[DATA TO PROCESS — start]

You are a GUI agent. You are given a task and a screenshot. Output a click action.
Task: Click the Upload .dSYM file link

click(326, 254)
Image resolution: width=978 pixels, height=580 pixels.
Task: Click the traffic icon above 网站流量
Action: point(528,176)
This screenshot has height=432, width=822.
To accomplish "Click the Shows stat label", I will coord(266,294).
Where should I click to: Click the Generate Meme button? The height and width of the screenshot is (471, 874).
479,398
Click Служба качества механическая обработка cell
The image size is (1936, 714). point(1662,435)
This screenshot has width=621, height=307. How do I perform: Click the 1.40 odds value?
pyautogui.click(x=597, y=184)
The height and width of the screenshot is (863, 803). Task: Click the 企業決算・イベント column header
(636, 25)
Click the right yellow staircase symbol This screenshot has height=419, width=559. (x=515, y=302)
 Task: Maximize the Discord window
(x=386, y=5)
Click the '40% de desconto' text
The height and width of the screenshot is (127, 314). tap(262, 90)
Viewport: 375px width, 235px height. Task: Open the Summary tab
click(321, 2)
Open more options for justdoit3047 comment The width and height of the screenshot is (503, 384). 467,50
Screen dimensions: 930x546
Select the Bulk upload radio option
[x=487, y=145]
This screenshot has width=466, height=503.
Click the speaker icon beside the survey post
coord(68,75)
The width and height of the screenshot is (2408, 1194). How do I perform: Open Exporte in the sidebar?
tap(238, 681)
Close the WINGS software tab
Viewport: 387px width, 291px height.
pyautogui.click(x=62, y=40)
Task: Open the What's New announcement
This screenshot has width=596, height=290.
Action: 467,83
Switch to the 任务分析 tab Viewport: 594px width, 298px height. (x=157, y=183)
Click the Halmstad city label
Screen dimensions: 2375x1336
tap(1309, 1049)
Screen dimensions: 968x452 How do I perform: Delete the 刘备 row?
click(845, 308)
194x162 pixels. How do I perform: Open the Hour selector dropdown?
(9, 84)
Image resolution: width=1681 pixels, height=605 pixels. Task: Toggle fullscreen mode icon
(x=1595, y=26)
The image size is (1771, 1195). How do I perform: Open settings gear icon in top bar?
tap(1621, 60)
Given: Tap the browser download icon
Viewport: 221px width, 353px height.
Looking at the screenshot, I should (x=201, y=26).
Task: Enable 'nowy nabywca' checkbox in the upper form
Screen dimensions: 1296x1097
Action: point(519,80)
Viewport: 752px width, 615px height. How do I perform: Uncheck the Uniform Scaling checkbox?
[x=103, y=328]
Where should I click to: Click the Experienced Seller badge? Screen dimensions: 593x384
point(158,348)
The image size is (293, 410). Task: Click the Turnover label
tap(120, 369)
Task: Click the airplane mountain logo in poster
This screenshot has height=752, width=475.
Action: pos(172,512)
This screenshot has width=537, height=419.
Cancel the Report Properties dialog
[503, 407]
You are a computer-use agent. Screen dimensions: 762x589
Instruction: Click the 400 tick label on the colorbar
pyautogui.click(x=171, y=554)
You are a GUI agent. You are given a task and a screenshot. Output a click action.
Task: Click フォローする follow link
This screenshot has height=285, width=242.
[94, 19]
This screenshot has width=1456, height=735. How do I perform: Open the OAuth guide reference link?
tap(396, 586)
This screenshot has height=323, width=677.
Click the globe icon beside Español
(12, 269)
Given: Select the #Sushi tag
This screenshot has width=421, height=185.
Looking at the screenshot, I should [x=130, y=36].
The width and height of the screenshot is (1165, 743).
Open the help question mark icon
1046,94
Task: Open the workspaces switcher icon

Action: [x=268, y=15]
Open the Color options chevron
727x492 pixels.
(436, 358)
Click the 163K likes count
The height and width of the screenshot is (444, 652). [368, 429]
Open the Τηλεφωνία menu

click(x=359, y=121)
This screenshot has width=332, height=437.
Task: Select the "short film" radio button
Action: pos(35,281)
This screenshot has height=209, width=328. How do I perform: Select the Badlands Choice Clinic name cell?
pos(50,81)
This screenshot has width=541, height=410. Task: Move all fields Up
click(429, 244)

[DATA TO PROCESS — finish]

▶ WHAT THE TASK ASKS
A verbatim copy of all the entries above is requested.

▶ YOUR RESPONSE
You are a GUI agent. You are given a task and a screenshot. Output a click action.
Task: Click the Upload .dSYM file link

click(326, 254)
Image resolution: width=978 pixels, height=580 pixels.
Task: Click the traffic icon above 网站流量
Action: point(528,176)
This screenshot has height=432, width=822.
To accomplish "Click the Shows stat label", I will coord(266,294).
Where should I click to: Click the Generate Meme button? The height and width of the screenshot is (471, 874).
479,398
Click Служба качества механическая обработка cell
The image size is (1936, 714). point(1662,435)
This screenshot has width=621, height=307. How do I perform: Click the 1.40 odds value?
pyautogui.click(x=597, y=184)
The height and width of the screenshot is (863, 803). Task: Click the 企業決算・イベント column header
(636, 25)
Click the right yellow staircase symbol This screenshot has height=419, width=559. (x=515, y=302)
 Task: Maximize the Discord window
(x=386, y=5)
Click the '40% de desconto' text
The height and width of the screenshot is (127, 314). tap(262, 90)
Viewport: 375px width, 235px height. Task: Open the Summary tab
click(321, 2)
Open more options for justdoit3047 comment The width and height of the screenshot is (503, 384). 467,50
Screen dimensions: 930x546
Select the Bulk upload radio option
[x=487, y=145]
This screenshot has width=466, height=503.
Click the speaker icon beside the survey post
coord(68,75)
The width and height of the screenshot is (2408, 1194). How do I perform: Open Exporte in the sidebar?
tap(238, 681)
Close the WINGS software tab
Viewport: 387px width, 291px height.
pyautogui.click(x=62, y=40)
Task: Open the What's New announcement
This screenshot has width=596, height=290.
Action: 467,83
Switch to the 任务分析 tab Viewport: 594px width, 298px height. (x=157, y=183)
Click the Halmstad city label
Screen dimensions: 2375x1336
tap(1309, 1049)
Screen dimensions: 968x452 How do I perform: Delete the 刘备 row?
click(845, 308)
194x162 pixels. How do I perform: Open the Hour selector dropdown?
(9, 84)
Image resolution: width=1681 pixels, height=605 pixels. Task: Toggle fullscreen mode icon
(x=1595, y=26)
The image size is (1771, 1195). How do I perform: Open settings gear icon in top bar?
tap(1621, 60)
Given: Tap the browser download icon
Viewport: 221px width, 353px height.
Looking at the screenshot, I should (x=201, y=26).
Task: Enable 'nowy nabywca' checkbox in the upper form
Screen dimensions: 1296x1097
Action: point(519,80)
Viewport: 752px width, 615px height. How do I perform: Uncheck the Uniform Scaling checkbox?
[x=103, y=328]
Where should I click to: Click the Experienced Seller badge? Screen dimensions: 593x384
point(158,348)
The image size is (293, 410). Task: Click the Turnover label
tap(120, 369)
Task: Click the airplane mountain logo in poster
This screenshot has height=752, width=475.
Action: pos(172,512)
This screenshot has width=537, height=419.
Cancel the Report Properties dialog
[503, 407]
You are a computer-use agent. Screen dimensions: 762x589
Instruction: Click the 400 tick label on the colorbar
pyautogui.click(x=171, y=554)
You are a GUI agent. You are given a task and a screenshot. Output a click action.
Task: Click フォローする follow link
This screenshot has height=285, width=242.
[94, 19]
This screenshot has width=1456, height=735. How do I perform: Open the OAuth guide reference link?
tap(396, 586)
This screenshot has height=323, width=677.
Click the globe icon beside Español
(12, 269)
Given: Select the #Sushi tag
This screenshot has width=421, height=185.
Looking at the screenshot, I should [x=130, y=36].
The width and height of the screenshot is (1165, 743).
Open the help question mark icon
1046,94
Task: Open the workspaces switcher icon

Action: [x=268, y=15]
Open the Color options chevron
727x492 pixels.
(436, 358)
Click the 163K likes count
The height and width of the screenshot is (444, 652). [368, 429]
Open the Τηλεφωνία menu

click(x=359, y=121)
This screenshot has width=332, height=437.
Task: Select the "short film" radio button
Action: pos(35,281)
This screenshot has height=209, width=328. How do I perform: Select the Badlands Choice Clinic name cell?
pos(50,81)
This screenshot has width=541, height=410. Task: Move all fields Up
click(429, 244)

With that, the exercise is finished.